US: Web: Editorial: One Toke Over the Line, Sweet Jesus?

URL: http://www.mapinc.org/drugnews/v00/n1018/a04.html
Newshawk: Amanda
Pubdate: Thu, 20 Jul 2000
Source: WorldNetDaily (US Web)
Copyright: 2000, WorldNetDaily.com, Inc.
Contact: letters@worldnetdaily.com
Address: PO Box 409, Cave Junction, OR 97523-0409
Fax: (541) 597-1700
Website: http://www.worldnetdaily.com/
Author: Joel Miller, Managing Editor of WorldNetDaily

ONE TOKE OVER THE LINE ,SWEET JESUS?

Christians aren't stoked on the idea of drug use. Don't believe
me? Try waving a joint under a preacher's nose someday; you'd
better be prepared to hear about how warm your eternal lodgings in
the great hereafter will be. On the sin scale of most Christians,
doing drugs is pretty close to doing sheep. WWJD? Not dope.

The problem is that, for most, the position is kneejerk, based
upon as much critical thinking as bumping into a wall. And, like
face-planting the plaster, the results are less than desirable.

Uncritical thinking leads to muddling issues and slipping into
sloppy conclusions. For the Christian and the question of drugs,
this typically involves making no distinction between immoral and
illegal - -- going all gung-ho for escalating the war on drugs,
leading the choir in "Onward, Christian Soldiers" as we rush to
jail the junkies, desolate the dealers and spray defoliant on half
of South America to ruin the coca crop.

This uncritical jiggle of the brain flab is, however, not good
enough. True Christians don't operate on gut feelings, societal
impulse, cultural conditioning or whether Aunt Margaret boxed your
ears as a teen-ager for saying smoking crack was cool. As "People
of the Book," the overriding question for Christians should be, is
smack scriptural?
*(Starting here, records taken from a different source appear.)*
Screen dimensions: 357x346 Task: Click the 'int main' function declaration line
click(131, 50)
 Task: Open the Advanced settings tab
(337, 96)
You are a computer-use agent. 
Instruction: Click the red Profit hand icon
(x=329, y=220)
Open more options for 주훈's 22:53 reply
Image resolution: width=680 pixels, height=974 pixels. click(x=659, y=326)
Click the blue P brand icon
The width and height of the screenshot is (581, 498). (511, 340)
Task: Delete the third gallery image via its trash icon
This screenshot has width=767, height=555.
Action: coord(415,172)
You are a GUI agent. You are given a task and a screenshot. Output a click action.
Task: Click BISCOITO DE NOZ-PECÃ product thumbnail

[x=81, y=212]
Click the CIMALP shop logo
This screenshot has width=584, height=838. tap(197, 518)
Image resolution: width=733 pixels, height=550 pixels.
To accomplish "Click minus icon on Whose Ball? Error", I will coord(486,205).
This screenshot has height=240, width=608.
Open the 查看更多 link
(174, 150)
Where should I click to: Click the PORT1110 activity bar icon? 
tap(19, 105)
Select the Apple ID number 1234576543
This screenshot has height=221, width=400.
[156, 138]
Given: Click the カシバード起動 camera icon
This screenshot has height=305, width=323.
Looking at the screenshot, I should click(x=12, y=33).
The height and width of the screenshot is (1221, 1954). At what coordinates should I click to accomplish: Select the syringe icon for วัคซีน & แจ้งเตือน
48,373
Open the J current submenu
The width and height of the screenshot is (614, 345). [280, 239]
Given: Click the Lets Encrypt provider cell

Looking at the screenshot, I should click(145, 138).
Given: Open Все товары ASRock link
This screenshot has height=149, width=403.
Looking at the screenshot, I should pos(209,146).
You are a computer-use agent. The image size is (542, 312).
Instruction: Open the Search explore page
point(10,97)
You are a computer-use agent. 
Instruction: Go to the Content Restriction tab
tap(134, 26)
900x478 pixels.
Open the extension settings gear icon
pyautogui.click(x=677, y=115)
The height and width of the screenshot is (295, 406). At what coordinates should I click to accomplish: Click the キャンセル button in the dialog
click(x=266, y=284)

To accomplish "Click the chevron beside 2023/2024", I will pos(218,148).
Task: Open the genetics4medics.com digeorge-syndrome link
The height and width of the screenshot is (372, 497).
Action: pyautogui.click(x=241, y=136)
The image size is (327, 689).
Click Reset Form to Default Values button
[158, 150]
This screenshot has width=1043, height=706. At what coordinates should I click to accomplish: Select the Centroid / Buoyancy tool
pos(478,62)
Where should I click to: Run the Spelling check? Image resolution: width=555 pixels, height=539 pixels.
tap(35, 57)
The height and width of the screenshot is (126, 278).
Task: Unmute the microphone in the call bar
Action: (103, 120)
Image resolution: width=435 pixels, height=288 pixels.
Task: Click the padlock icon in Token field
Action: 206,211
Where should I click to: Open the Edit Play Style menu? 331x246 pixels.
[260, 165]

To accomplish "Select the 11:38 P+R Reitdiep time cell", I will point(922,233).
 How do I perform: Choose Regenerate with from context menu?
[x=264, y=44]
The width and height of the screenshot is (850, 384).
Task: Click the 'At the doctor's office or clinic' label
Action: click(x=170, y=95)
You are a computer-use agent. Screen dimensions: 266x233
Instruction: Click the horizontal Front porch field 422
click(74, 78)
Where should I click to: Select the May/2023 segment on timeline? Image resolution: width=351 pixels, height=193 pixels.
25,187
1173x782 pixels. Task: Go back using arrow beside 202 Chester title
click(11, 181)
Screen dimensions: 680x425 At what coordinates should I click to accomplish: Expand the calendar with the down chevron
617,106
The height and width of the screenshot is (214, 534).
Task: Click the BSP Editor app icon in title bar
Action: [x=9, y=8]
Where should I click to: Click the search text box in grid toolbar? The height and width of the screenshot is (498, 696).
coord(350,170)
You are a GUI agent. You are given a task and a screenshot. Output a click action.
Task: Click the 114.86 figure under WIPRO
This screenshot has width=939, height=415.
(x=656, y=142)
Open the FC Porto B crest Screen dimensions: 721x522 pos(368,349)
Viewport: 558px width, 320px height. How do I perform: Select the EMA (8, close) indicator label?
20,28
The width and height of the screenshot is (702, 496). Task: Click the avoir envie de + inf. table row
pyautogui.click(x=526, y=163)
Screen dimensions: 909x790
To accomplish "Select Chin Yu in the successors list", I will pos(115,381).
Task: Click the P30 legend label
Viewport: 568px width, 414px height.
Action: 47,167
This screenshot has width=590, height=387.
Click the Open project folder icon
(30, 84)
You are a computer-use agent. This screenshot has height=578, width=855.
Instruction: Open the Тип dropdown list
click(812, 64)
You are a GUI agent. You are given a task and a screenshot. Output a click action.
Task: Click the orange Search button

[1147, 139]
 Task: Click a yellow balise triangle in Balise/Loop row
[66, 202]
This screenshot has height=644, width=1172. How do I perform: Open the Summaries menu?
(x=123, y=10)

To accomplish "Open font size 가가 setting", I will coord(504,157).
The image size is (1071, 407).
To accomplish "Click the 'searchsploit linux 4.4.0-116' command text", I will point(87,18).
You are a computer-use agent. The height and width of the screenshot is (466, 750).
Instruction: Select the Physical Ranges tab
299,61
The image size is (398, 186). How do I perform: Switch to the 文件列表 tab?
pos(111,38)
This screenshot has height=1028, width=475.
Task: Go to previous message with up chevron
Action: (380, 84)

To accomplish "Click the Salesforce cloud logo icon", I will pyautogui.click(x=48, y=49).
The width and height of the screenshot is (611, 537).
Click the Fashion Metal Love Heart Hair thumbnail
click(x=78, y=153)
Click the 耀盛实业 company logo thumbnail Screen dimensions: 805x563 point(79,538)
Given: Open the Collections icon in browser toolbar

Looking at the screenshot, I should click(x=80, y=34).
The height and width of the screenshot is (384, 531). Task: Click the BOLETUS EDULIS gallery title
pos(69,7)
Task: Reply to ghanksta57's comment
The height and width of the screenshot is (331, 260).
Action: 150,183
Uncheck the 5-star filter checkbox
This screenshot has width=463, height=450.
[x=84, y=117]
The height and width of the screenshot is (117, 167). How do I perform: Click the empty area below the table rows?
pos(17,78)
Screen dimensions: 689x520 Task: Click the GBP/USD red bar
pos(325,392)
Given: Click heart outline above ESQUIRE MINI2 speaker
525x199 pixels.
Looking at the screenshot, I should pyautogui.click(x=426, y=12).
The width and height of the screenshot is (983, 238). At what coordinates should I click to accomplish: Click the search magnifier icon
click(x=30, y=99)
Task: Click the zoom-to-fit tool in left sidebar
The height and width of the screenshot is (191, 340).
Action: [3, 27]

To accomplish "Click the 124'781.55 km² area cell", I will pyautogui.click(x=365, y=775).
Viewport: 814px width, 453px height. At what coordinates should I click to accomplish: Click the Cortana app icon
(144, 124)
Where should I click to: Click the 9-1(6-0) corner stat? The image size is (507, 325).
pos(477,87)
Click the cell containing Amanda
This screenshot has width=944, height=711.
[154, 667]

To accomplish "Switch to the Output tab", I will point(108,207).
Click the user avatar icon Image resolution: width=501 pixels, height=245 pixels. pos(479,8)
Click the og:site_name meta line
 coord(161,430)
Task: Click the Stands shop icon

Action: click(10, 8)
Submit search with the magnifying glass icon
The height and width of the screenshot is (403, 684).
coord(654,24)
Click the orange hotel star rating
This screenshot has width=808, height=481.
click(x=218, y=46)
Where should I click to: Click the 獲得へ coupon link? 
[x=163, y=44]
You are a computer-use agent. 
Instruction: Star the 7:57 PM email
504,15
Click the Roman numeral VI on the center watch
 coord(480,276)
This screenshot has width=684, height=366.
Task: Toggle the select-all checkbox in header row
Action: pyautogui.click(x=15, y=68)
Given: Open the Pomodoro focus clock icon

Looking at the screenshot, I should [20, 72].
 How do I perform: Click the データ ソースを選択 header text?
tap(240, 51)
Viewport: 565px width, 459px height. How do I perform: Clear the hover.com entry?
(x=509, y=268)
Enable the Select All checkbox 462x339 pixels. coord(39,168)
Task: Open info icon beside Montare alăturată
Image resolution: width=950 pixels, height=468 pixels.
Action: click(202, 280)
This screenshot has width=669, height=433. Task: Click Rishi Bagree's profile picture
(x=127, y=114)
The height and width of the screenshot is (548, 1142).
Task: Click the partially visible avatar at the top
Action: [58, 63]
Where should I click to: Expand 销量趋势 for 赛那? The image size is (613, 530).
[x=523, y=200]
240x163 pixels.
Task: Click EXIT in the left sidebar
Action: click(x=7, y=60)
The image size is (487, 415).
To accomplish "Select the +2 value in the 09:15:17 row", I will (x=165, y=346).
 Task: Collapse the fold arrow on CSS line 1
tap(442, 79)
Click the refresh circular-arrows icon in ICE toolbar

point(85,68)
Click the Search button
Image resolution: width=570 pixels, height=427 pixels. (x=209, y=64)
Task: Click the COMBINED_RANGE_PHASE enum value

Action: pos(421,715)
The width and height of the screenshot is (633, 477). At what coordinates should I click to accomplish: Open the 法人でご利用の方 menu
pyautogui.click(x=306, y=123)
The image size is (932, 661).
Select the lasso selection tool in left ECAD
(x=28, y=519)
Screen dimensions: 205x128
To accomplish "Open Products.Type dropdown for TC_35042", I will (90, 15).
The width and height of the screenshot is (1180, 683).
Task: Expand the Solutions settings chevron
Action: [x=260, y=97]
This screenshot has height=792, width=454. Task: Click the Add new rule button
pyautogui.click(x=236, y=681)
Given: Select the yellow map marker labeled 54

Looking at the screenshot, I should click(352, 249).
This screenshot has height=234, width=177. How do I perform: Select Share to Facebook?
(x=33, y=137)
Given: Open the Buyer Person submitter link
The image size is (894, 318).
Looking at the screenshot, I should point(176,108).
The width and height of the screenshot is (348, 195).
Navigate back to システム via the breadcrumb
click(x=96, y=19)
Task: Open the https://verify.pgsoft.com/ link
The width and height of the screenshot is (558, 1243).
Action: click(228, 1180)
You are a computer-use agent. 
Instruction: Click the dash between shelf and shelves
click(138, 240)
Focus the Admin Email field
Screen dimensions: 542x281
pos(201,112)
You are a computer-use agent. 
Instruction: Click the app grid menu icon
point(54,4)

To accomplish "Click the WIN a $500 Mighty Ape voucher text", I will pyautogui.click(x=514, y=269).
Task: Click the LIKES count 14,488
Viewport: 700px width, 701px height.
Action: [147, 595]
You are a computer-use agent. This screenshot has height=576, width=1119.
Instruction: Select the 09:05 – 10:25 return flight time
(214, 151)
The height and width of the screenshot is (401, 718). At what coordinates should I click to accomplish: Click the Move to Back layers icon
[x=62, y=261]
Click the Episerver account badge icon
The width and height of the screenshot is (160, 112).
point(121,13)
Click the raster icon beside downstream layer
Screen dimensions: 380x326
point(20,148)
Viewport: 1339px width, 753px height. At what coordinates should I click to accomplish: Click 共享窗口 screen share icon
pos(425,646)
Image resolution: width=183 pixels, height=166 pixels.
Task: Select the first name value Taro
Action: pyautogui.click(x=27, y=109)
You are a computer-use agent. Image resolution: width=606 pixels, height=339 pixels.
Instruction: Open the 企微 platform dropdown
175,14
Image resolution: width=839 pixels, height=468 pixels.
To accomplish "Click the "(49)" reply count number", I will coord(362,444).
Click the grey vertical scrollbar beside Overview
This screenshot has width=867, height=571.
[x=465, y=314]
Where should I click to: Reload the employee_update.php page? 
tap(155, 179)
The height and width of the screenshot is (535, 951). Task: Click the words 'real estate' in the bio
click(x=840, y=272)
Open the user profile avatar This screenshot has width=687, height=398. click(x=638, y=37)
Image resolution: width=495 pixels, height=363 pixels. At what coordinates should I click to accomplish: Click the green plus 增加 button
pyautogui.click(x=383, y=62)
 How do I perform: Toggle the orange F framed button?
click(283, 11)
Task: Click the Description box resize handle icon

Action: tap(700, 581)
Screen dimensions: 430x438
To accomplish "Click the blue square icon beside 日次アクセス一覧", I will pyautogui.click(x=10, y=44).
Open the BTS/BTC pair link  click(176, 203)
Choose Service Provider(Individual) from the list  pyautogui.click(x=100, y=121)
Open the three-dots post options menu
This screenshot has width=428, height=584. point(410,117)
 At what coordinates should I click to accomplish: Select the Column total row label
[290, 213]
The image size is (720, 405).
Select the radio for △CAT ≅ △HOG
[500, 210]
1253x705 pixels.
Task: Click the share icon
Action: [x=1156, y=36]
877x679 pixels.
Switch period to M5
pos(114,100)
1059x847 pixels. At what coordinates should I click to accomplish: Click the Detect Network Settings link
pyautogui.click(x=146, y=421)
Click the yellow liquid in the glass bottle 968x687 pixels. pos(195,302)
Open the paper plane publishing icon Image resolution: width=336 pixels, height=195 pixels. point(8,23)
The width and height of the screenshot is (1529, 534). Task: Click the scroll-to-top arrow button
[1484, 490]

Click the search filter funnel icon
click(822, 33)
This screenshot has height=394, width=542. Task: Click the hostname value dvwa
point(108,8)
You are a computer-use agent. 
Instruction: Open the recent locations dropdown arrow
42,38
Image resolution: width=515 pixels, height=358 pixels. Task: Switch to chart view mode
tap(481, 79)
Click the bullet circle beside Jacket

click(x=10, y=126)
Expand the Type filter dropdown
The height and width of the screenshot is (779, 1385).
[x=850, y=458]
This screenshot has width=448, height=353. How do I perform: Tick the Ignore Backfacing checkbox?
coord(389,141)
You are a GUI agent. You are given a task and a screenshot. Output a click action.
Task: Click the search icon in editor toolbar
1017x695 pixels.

What, after all, does the Bible say about dope?

The moral question: Is gumming a bong bad? Holy Writ is riddled
with condemnation for drunkenness. Harsh words against getting
sloshed are so plentiful and obvious that even a one-eyed
inebriant should be able to spot a few references on a drunken
thumb-through. And prohibitive and condemnatory statements
against elbow tipping and booze bibbing are just as severe as they
are plentiful. A few verses in no particular order:

And do not get drunk with wine, for that is dissipation
(Ephesians
5:18)

Let us behave properly as in the day, not in carousing and
drunkenness (Romans 13:13)

Woe to the proud crown of the drunkards of Ephraim, and to the
fading flower of its glorious beauty, which is at the head of the
fertile valley of those who are overcome with wine! (Isaiah 28:1)

Now the deeds of the flesh are evident, which are: immorality,
impurity, sensuality ... envyings, drunkenness, carousings, and
things like these ... those who practice such things shall not
inherit the kingdom of God (Galatians 5:19, 21)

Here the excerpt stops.